IU Professor Says Earthquake an Oddity for Hoosier State
An Indiana University faculty member says he has learned to accept that earthquakes can take place in unexpected places.
But Geological Sciences Professor Michael Hamburger said there is a little known 10-mile area in Central Indiana called the Sharpsville fault, and believes that is where Thursday morning's magnitude 3.8 quake originated. The tremor located just north of Indianapolis was felt in four other states, including Illinois, but there were no injuries and very little damage was reported. Hamburger said pinpointing a source for the quake will take some time.
"One of the distinct problems is that earthquakes tend to happen fairly deep in the earth's crust, and the fractures that we see at the surface are quite superficial," Hamburger said. "They're mostly in sedimentary layers and we really need to do some imaging of the deeper architecture of the earth's crust in order to figure our what are the structures that are causing these earthquakes."

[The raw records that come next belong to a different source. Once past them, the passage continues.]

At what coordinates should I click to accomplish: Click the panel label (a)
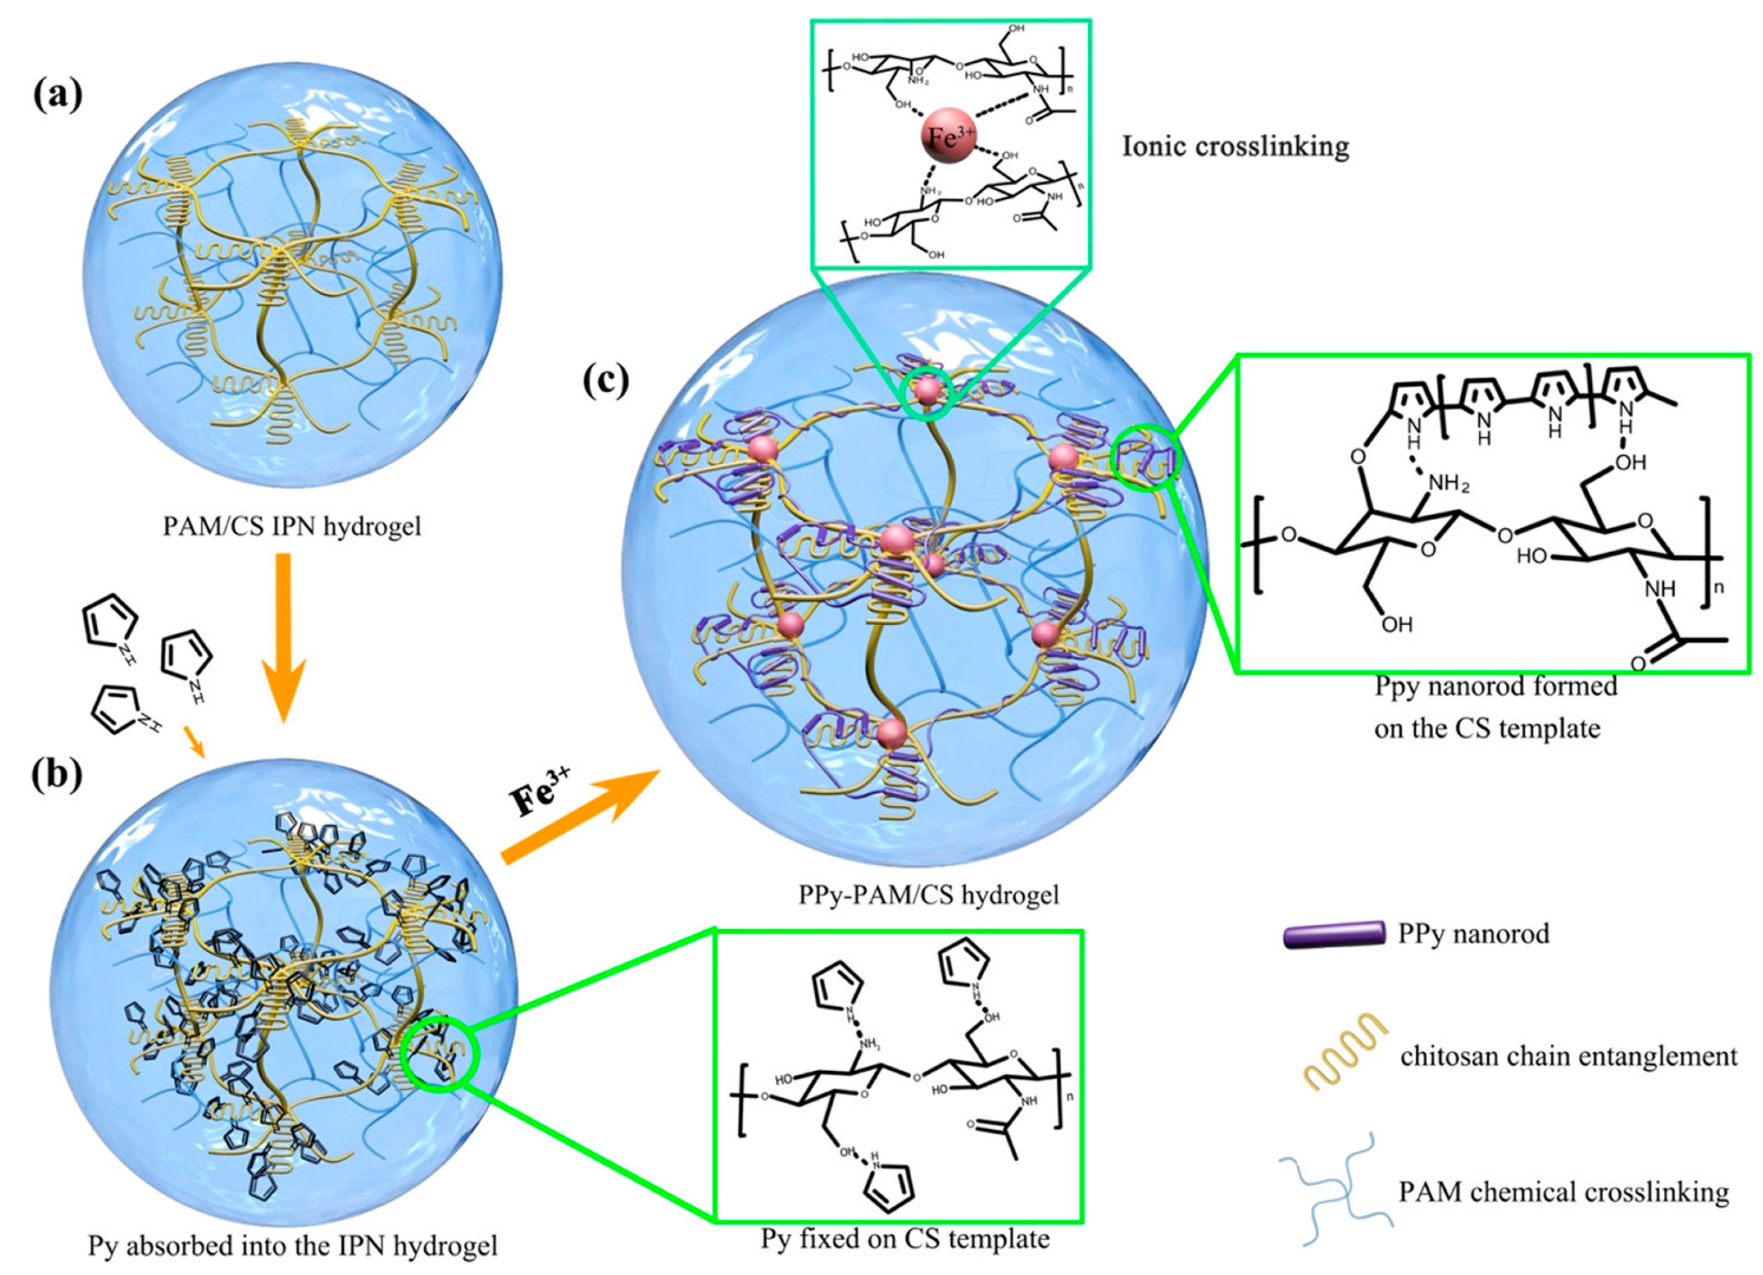[x=57, y=96]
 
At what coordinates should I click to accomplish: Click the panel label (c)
[x=606, y=380]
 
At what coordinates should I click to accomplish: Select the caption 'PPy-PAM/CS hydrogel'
[x=929, y=895]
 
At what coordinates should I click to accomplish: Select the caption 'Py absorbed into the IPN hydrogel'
[x=292, y=1247]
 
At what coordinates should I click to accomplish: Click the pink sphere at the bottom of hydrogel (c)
[x=891, y=731]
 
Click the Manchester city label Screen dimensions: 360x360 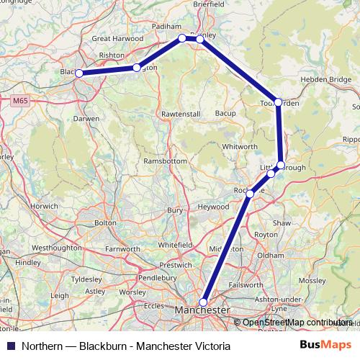(x=202, y=310)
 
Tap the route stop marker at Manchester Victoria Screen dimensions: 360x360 (x=204, y=302)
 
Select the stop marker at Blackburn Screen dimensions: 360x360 (x=79, y=73)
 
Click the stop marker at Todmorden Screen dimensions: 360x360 (x=278, y=102)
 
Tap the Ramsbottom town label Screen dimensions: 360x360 (x=164, y=161)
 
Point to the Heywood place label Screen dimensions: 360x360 (x=213, y=207)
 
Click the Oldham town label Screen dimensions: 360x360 (x=271, y=255)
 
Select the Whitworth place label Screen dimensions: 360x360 (x=238, y=146)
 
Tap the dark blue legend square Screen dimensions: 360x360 (x=13, y=346)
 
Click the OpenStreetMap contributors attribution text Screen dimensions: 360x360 (x=295, y=323)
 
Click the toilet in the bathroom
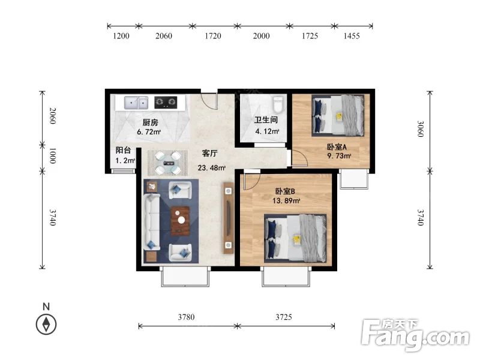pyautogui.click(x=278, y=104)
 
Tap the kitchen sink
pyautogui.click(x=136, y=103)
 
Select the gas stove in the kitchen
pyautogui.click(x=166, y=102)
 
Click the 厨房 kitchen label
pyautogui.click(x=151, y=122)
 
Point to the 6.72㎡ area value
pyautogui.click(x=149, y=132)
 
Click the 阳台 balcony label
pyautogui.click(x=123, y=150)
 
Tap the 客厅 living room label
pyautogui.click(x=209, y=153)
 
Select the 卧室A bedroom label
pyautogui.click(x=337, y=147)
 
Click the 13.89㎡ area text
pyautogui.click(x=286, y=201)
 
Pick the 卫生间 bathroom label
pyautogui.click(x=266, y=119)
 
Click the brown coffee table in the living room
pyautogui.click(x=180, y=221)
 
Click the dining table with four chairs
pyautogui.click(x=168, y=163)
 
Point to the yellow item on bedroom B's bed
pyautogui.click(x=296, y=239)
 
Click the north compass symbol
pyautogui.click(x=46, y=324)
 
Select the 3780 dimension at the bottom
pyautogui.click(x=186, y=317)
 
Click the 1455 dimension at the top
pyautogui.click(x=352, y=36)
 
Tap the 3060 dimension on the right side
pyautogui.click(x=421, y=129)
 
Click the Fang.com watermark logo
pyautogui.click(x=415, y=335)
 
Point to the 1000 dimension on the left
pyautogui.click(x=53, y=155)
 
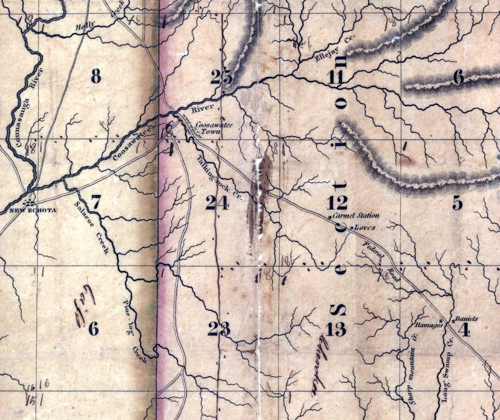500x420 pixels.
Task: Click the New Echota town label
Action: [x=32, y=211]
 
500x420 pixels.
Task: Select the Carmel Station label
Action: [x=356, y=216]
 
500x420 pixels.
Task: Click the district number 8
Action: [x=96, y=76]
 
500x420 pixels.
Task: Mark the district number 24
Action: [x=217, y=203]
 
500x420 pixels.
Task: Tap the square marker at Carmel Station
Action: [x=330, y=217]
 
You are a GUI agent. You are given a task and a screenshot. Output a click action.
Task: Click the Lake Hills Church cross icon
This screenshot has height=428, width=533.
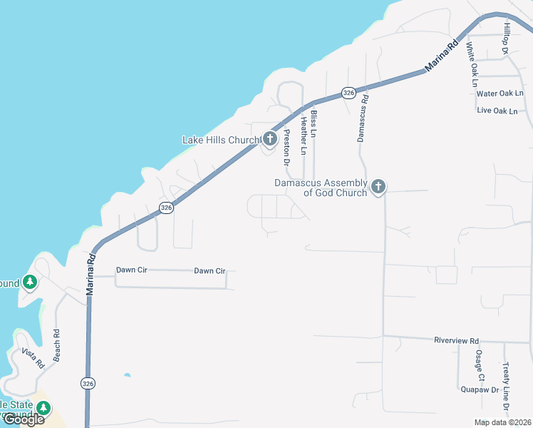270,138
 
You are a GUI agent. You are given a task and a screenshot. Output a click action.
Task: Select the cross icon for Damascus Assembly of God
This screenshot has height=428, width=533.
378,187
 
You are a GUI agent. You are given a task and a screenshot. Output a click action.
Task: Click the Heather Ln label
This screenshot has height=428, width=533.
304,136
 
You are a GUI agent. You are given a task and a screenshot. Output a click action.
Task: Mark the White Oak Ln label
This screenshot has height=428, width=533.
472,64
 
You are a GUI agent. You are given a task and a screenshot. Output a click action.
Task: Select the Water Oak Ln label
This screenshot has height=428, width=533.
500,93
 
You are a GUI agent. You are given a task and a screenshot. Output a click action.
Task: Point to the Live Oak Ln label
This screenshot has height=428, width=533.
500,111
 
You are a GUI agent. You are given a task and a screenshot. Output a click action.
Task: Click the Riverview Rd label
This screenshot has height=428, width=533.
456,341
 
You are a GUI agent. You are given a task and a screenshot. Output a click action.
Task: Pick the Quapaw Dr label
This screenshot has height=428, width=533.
479,390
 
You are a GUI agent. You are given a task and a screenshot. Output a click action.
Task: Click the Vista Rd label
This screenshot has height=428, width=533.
33,357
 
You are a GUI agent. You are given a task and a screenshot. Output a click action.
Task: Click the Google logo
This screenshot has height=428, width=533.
23,419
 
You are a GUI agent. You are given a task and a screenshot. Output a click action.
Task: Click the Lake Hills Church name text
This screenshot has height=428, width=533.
221,140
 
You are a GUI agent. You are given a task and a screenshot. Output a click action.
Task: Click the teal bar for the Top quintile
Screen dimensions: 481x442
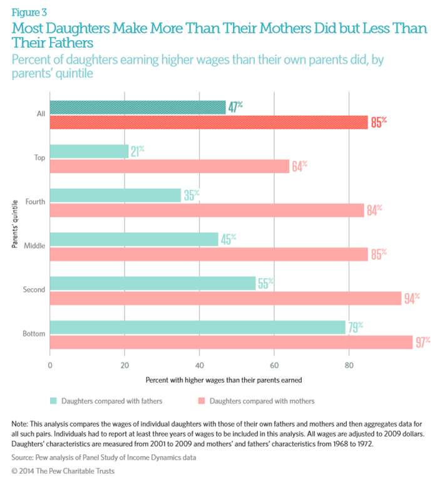tap(89, 151)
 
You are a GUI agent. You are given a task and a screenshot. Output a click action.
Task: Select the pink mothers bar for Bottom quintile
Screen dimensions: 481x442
tap(231, 342)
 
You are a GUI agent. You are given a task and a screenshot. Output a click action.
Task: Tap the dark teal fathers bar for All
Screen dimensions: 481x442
tap(137, 107)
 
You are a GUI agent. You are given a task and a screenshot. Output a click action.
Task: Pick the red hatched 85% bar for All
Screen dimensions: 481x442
tap(208, 123)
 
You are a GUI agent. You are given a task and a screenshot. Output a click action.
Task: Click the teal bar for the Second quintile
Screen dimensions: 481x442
tap(152, 283)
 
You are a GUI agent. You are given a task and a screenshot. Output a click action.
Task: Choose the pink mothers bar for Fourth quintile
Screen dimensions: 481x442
tap(207, 210)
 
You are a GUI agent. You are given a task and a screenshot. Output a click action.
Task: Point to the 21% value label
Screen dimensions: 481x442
tap(137, 151)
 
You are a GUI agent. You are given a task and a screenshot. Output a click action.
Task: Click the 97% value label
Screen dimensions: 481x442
tap(423, 341)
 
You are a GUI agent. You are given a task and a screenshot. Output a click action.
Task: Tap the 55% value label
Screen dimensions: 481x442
tap(265, 283)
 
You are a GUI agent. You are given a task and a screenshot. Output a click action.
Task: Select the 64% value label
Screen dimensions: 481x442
tap(299, 167)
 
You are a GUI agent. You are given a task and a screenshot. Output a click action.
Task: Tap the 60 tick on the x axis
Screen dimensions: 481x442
tap(274, 363)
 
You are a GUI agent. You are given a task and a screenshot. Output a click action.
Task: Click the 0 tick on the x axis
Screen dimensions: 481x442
tap(50, 363)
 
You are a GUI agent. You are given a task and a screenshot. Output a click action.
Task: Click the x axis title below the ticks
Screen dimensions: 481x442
tap(224, 380)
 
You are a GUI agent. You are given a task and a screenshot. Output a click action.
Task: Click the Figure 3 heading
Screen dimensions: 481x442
tap(29, 11)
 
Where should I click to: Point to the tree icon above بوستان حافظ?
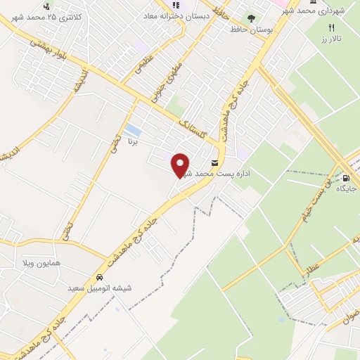(x=251, y=18)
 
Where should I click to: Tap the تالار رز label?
(x=332, y=39)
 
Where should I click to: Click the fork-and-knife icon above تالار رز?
(x=331, y=27)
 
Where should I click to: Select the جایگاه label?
(x=347, y=188)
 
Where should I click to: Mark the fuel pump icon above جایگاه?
(x=346, y=177)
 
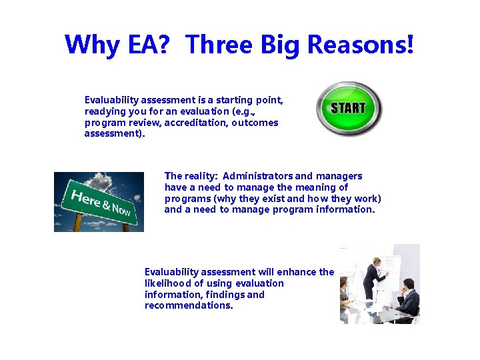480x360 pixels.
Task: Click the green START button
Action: coord(348,108)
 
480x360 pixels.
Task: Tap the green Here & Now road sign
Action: coord(100,203)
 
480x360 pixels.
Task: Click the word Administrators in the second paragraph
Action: coord(257,176)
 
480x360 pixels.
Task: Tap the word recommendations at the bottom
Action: coord(188,305)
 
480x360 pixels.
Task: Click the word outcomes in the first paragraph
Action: coord(255,123)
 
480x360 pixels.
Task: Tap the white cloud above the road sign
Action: coord(100,181)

Hamburger said earthquakes in isolated places are not that unusual, and they are felt over a large area, citing the magnitude 5.2 Wabash Valley quake from April of 2008, when Illinois and at least 16 other states felt the impact. The majority of heavy activity comes from the Wabash Valley and New Madrid Seismic Zones.
Hamburger said he has heard only minor damage reports coming out of Indiana, including some of cracked pavement, but no structural damage. Despite the lack of earthquakes in Indiana, Hamburger said there are quake-resistant design codes for all of the state's public buildings.